▸ WORK TASK: Which lines of the records contain the word "icon"? Show each of them.
BEGIN DATA LISTING
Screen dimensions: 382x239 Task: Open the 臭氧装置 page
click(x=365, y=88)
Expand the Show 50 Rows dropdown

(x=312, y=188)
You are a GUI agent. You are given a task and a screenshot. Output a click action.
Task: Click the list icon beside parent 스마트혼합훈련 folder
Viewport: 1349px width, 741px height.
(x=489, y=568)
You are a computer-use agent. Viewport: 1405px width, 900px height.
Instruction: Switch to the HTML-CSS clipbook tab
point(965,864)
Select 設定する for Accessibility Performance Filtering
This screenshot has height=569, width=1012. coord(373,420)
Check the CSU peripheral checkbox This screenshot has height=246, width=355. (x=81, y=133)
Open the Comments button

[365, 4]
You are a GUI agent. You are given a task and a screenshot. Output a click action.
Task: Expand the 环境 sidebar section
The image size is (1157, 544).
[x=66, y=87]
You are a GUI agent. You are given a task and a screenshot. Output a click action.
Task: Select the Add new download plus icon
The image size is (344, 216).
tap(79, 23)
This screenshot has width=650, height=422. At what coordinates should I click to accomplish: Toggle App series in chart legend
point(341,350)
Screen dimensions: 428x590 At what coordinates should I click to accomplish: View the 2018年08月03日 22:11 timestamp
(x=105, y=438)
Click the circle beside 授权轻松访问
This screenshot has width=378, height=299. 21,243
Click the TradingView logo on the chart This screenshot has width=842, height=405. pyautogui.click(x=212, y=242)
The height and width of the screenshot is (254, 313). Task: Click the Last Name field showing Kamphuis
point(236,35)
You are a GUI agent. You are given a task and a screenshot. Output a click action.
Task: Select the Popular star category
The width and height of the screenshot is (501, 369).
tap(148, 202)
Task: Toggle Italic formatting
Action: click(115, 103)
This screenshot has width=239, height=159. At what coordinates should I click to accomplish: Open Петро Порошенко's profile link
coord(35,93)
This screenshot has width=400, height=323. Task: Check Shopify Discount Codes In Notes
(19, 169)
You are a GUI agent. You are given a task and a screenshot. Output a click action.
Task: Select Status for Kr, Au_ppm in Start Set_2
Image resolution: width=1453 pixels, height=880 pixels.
END DATA LISTING
▸ COMPLETED TASK:
Task: Click the list icon beside parent 스마트혼합훈련 folder
Task: Select the Add new download plus icon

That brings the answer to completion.